Domino涉及到SSL证书的几点总结

服务器证书的申请过程知识点

1)        服务器证书可以通过certsvr.nsf创建，不一定要新建服务器。

——此数据库可以通过csrv50.ntf为模板创建

2)        服务器证书在生成出来后，是一个秘钥对，一个公钥一个私钥。

3)        服务器证书生成之后，根证书已经包含了大部分的国际认证的根证书。

——可以通过“View And Edit Rings”视图，点击按钮“select key ring to display”

4)        根证书可以是自己签发的，也可以是从其他途径获得过来的，这个是公开的。

5)        根证书可以手工合并到服务器证书，通过“Install Tusted Root Certificate into Key Ring”合并。

6)        服务器证书如果想得到CA的认可，必须要请求别人认证你，过程是：生成一个请求串，发给CA中心，CA中心签发。然后把CA中心请求的文件通过“intall Certificate to Key Ring”合并到服务器证书，这时，浏览器访问的时候，才认为你的服务器是合法的。

7)        自建CA根证书和官方的根证书区别：

                        i.             自建根证书：需要在服务器证书里面合并加入；在web端，也需要将根证书安装在受信任的目录中。
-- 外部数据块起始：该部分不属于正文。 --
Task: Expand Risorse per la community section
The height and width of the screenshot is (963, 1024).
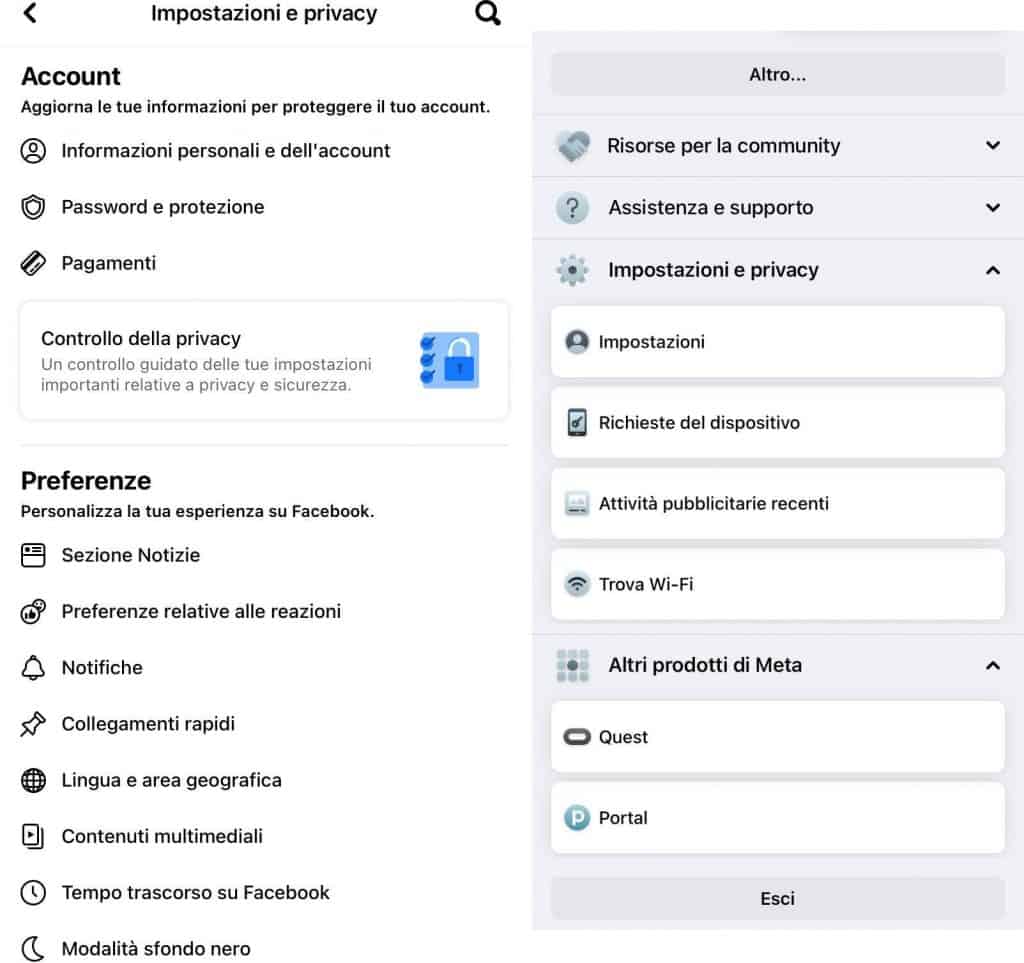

                      ii.             官方根证书，服务器端在生成服务器证书的时候就已经包含了；在web端，证书管理里面也有自带的常用的官方的CA证书，所以无需重复安装。

8)         

服务器证书和个人证书的关系

1)        服务器证书和个人证书其实没什么关系。

2)        服务器证书是用来向浏览器证明自己的身份的。

3)        个人证书是用来访问服务器，给服务器证明身份，加密数据的。

4)        Domino个人证书也是和服务器证书几乎一样的步骤生成的。

a)        通过申请，填写基本信息，生成一串请求文件；

b)        Domino通过CA根证书进行签发。

c)        从Web客户端将已经签发好的个人证书，提取出来安装。

d)        另外domino还保存每个个人的证书信息，并将CA根证书加入到个人信息中。

 

服务器证书和其他格式的转换问题

1)        服务器证书kyr格式可以用ikeyman.exe打开。但是不能用IBM HTTP Server自带的，和Domino自带的Ikeyman。因为这个两个的版本太高了。要重新下载ikeyman.exe

2)        用ikeyman打开，可以导出为P12格式的。

3)        P12格式的可以有XCA把公钥和私钥分开。

4)        Ikeyman打开k12后，可以导入其他的pfx格式文件——但是我导入的时候都是出错的。

5)        证书个时间的转换：PEM、DER、CER、PFX、P12都是可以通过OpenSSL来转换的。

6)        OpenSSL下载之后，到安装目录里面打开Openssl.exe，按照命令运行即可。